● YOUR OBJECTIVE
Locate each line in the records below that contains the string "with" and copy those lines out in full. Case is significant.

┄┄┄┄┄┄

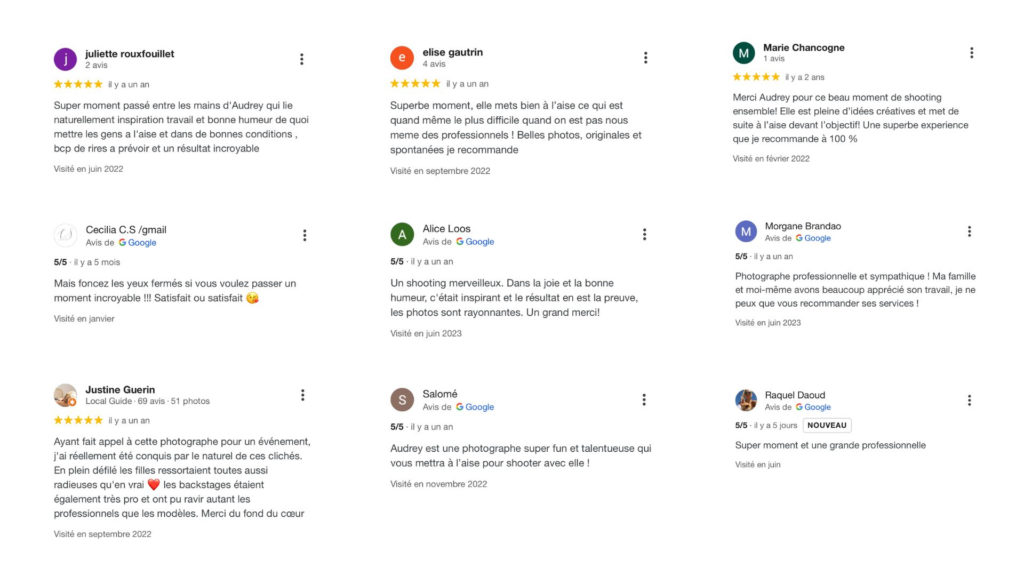1024x576 pixels.
Task: Open three-dot menu on Salomé's review
Action: point(643,399)
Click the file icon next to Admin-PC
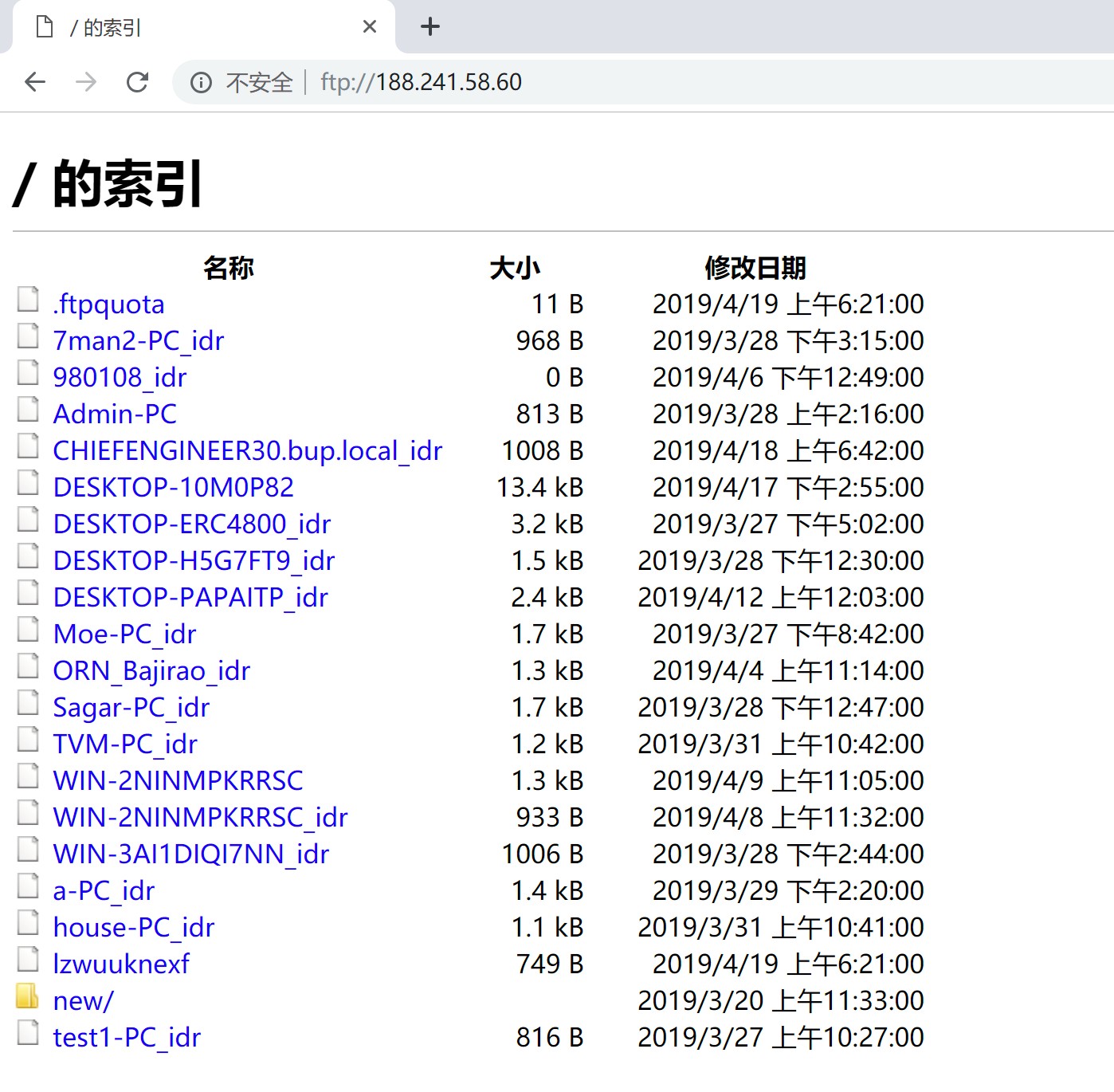This screenshot has width=1114, height=1092. (x=28, y=410)
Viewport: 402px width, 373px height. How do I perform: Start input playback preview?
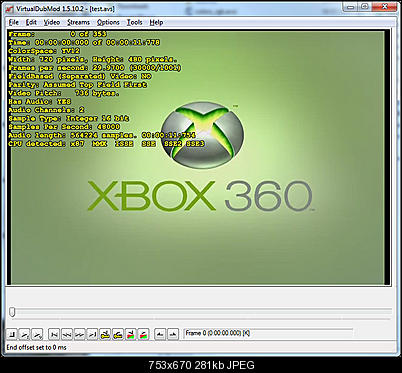[x=25, y=334]
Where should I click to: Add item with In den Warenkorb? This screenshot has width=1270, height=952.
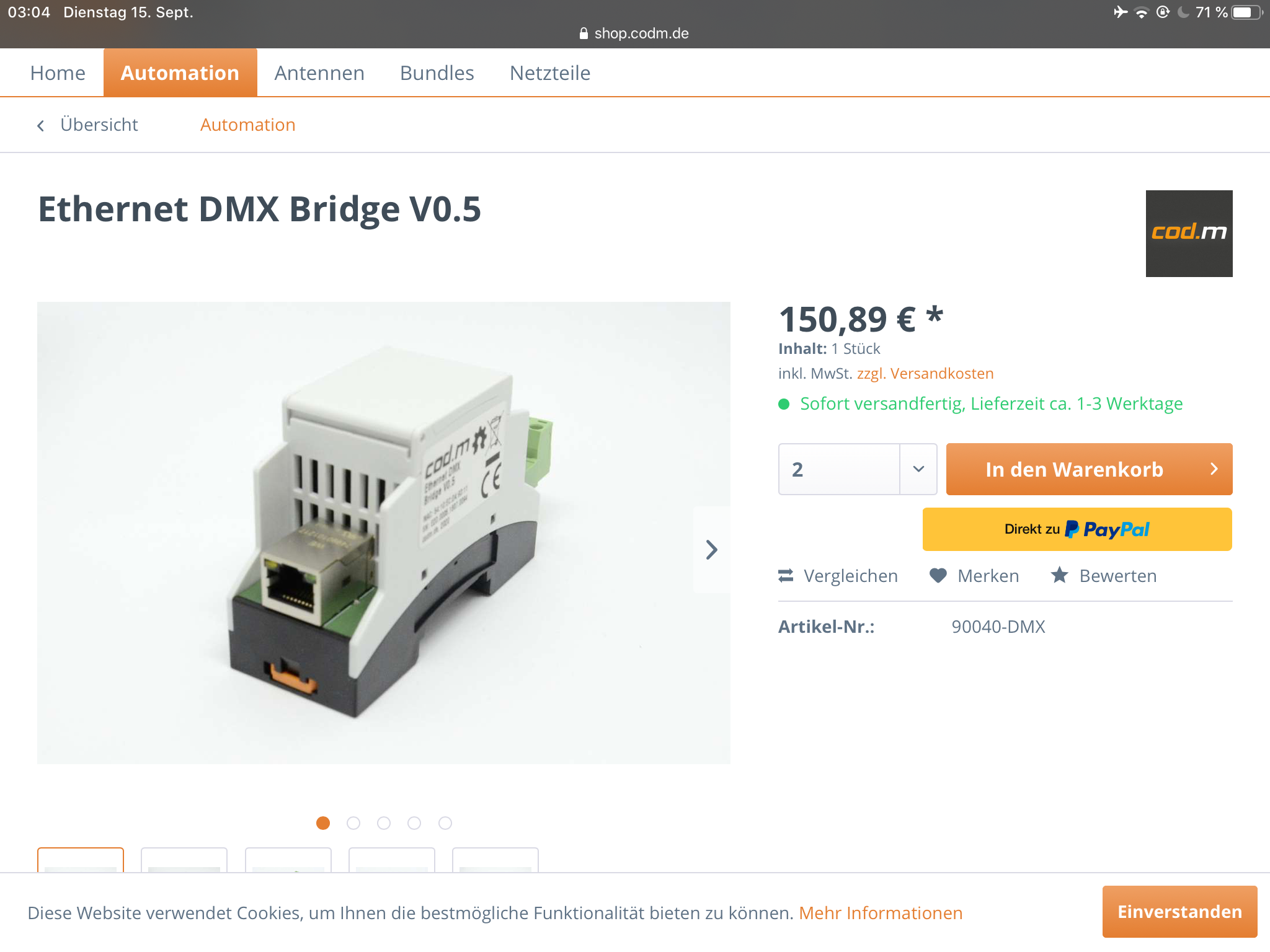pos(1089,469)
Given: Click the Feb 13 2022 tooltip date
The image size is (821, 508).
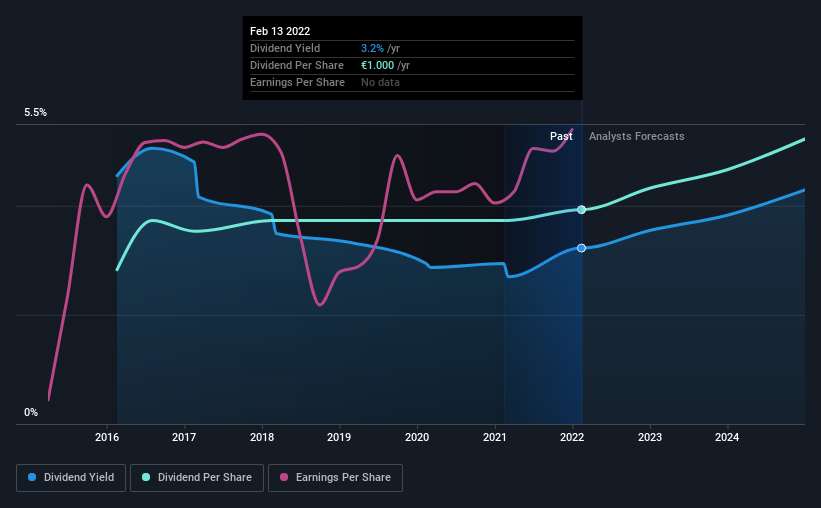Looking at the screenshot, I should 280,31.
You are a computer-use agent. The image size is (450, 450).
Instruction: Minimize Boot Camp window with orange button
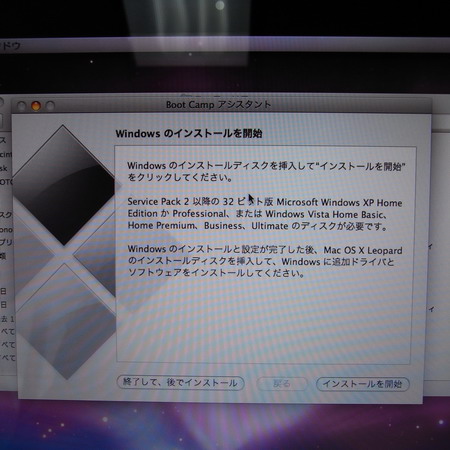[x=36, y=106]
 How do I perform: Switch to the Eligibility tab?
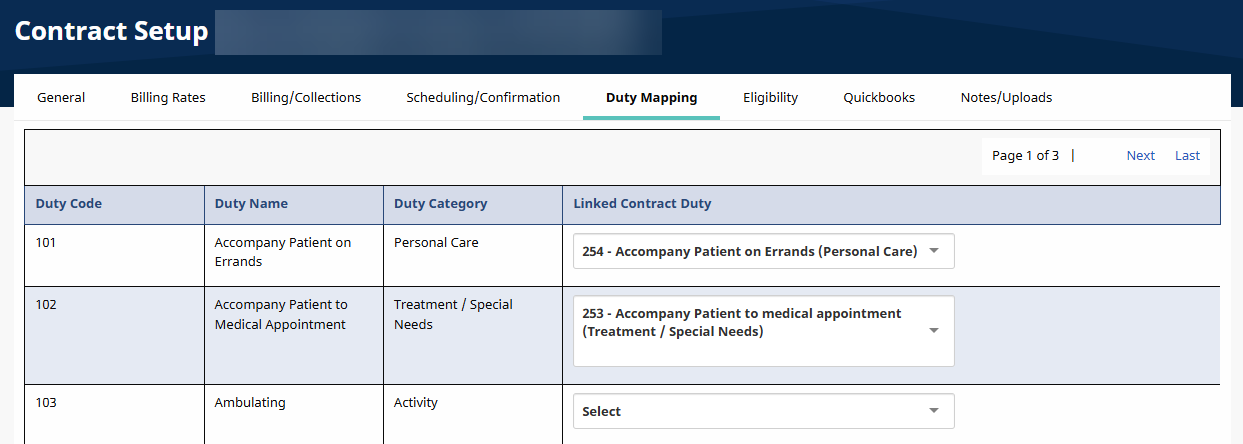tap(770, 98)
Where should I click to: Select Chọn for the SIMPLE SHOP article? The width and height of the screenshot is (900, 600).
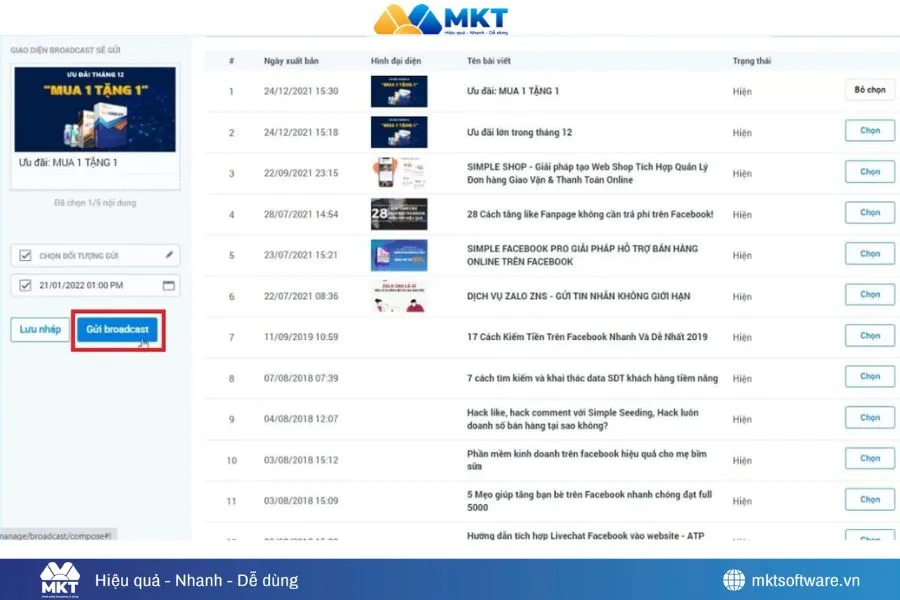(x=869, y=171)
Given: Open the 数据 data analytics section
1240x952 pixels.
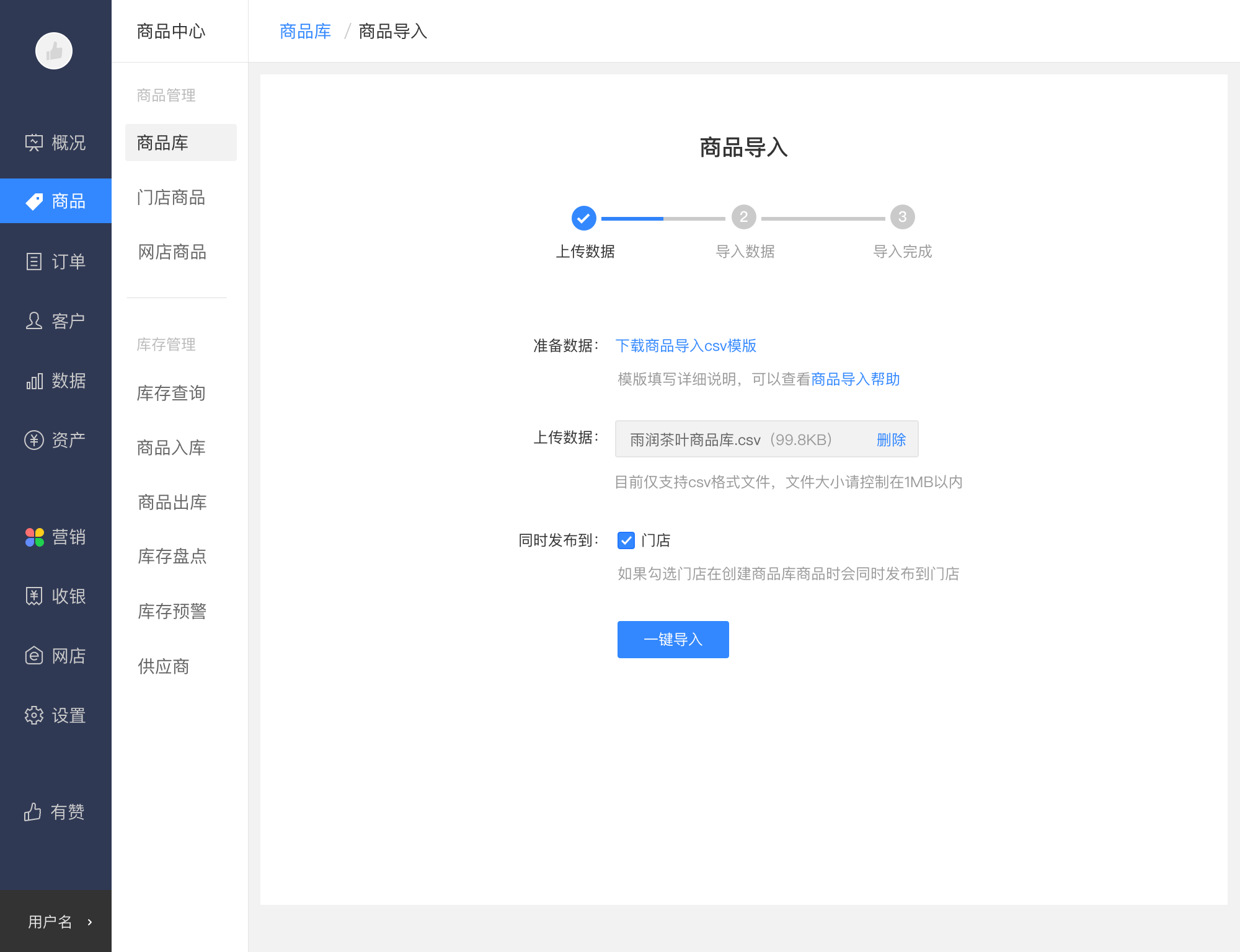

┄┄┄┄┄┄

● WRITTEN ANSWER
Where should I click to: Add item with In den Warenkorb? This screenshot has width=1270, height=952.
Instruction: Minimize Boot Camp window with orange button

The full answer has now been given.